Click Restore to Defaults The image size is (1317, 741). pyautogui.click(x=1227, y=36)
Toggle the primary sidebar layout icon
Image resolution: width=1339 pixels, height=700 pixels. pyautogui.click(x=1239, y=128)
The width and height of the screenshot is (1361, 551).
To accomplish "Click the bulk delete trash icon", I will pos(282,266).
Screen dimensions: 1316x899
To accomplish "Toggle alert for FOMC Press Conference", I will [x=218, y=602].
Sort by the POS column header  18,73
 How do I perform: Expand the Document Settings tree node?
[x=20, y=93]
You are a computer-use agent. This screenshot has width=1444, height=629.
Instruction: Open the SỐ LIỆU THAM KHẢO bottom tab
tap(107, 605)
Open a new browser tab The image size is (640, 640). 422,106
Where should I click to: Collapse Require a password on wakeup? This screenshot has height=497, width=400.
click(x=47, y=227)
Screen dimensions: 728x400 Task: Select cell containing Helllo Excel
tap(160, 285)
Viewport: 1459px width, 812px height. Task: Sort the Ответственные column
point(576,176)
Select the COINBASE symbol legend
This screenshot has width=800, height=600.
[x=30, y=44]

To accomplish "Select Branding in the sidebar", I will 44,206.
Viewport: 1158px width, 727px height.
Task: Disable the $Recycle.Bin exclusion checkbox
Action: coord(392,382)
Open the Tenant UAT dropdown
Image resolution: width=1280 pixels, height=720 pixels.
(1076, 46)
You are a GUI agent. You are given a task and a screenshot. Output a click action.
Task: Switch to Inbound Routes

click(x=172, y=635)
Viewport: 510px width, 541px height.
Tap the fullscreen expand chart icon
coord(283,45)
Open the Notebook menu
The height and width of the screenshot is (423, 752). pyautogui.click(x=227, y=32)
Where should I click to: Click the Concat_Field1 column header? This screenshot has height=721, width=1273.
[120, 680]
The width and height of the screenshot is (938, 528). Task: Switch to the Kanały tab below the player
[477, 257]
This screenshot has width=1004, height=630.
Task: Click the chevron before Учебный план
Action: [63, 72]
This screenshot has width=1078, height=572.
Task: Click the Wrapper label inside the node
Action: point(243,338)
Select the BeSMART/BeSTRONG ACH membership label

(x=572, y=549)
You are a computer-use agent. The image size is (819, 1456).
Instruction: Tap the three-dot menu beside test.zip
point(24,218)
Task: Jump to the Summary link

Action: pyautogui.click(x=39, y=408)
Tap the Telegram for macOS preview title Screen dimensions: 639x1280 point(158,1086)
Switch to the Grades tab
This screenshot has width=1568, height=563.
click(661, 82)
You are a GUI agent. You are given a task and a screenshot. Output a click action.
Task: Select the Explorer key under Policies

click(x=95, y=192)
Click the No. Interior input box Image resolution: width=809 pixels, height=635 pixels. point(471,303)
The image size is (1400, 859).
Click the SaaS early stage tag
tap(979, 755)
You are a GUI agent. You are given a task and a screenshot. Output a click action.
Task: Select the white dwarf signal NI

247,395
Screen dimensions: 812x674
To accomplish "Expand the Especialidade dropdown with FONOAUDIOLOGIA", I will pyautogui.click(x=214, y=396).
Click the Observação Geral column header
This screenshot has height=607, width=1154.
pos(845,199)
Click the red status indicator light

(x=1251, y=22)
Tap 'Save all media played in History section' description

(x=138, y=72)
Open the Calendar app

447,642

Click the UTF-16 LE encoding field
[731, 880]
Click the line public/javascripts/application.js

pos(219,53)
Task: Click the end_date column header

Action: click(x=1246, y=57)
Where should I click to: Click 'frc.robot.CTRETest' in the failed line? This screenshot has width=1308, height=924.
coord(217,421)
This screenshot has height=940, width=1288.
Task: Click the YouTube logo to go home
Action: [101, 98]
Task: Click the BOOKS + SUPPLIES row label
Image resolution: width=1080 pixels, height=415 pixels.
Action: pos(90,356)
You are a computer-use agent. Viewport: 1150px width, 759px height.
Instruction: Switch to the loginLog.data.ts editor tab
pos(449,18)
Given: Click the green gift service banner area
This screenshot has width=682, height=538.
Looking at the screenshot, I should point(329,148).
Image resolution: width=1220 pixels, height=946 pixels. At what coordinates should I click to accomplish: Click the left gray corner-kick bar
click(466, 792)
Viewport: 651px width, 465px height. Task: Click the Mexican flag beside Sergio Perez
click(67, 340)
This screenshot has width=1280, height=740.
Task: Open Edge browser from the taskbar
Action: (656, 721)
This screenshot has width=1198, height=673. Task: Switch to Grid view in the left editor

- - - - -

**REQUIRED ACTION:**
Could you reproduce, exactly, every line above from the line with "Image resolution: width=1080" to the line with "Given: Click the", and no other line? Both ends count.

**EXERCISE ANSWER:**
Image resolution: width=1080 pixels, height=415 pixels.
Action: pos(90,356)
You are a computer-use agent. Viewport: 1150px width, 759px height.
Instruction: Switch to the loginLog.data.ts editor tab
pos(449,18)
Given: Click the green gift service banner area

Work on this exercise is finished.